The Chinese People’s Political Consultative Conference (CPPCC) is the other institution currently congregating in Beijing and is quite different in nature, having only a “consultative role”. Together with the eight minor political parties, the CPPCC and its local versions are what allow the PRC’s leaders to characterize their own political system as being based on “multi-party cooperation and political consultation led by the Communist Party of China” — a fiction kept alive since the very first days of the PRC. But it is not because the CPPCC is toothless and the NPC subdued by the Party that these two institutions are not “centers of power” in their own right. While examining — and ultimately approving — budgets, agency reports, and personnel appointments, NPC deputies have the possibility to “marginally” abstained and thus display a form of “plural approach” when they decide to only support by less than 80% the Supreme People’s Court’s report or the Ministry of Finance’s budget report. Additionally, the “advocacy” aspect of the deputies’ role is not to be neglected, and it is not rare to see strong stands being taken in favor of further developments of reform in all sectors, including the specific workings of the NPC. And because CPPCC members come from all-walk of life and are always prominent figures of the community, innovative and forward thinking proposals pertaining to public policies can be aired, even though ultimately the Communist Party has absolutely no obligation to act upon those suggestions.
The 12 NPC deputies representing Macao — out of a bit less than 3,000 in total — and the close to 40 CPPCC members from Macao (including the ones representing economic, labor and social welfare interests) out of a bit more than 2,000 thus have an important role for the future of our SAR. In line with the “four hopes” aired by Xi Jinping during his visit in December — grounding governance in the law, diversifying the economy in order to promote sustainable development, building strong foundations for social harmony and stability, and strengthening the education of the youth — several of the reports and suggestions made by the Macao delegates have nourished very positively a vision for Macao, thus starting to make these gatherings to look much more than mere social networking occasions — and under the “eight directives”, the usual Maotai-spilled lavish feasts had to be scaled down.

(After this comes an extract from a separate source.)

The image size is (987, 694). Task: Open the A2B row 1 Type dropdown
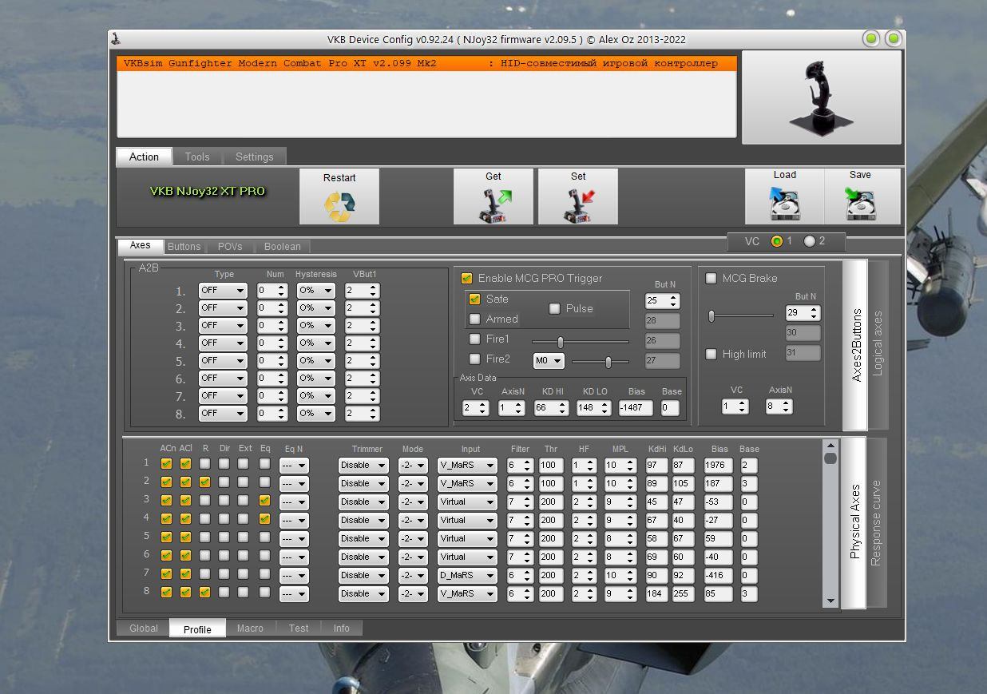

Yet, during plenary and small group meetings, Mr Zhang Dejiang’s own “three hopes” as well as Mr Li Gang’s openly expressed worry about the actual significance of last May’s huge demonstrations in Macao — with now Hong Kong’s Occupy Central movement in mind — are reminders that our delegates are entrusted with a unequivocal duty in carrying out further the integration of Macao into the PRC — hence the diversification path described in terms of regional cooperation and the oft repeated urge to “strengthen patriotic education”. Many of the delegates have been around for many years and seem to have regrettably understood the admonition made by the central authorities as further towing the Party line. But can the answer be only restrictive and defensive, especially if Beijing wants the SARs to remain both attractive and inclusive? Unfortunately, quite a number of personalities who will take the responsibility of harnessing coming challenges are also the ones who have proven themselves to be quite impervious to the fast pace of change shaping up a more complex society.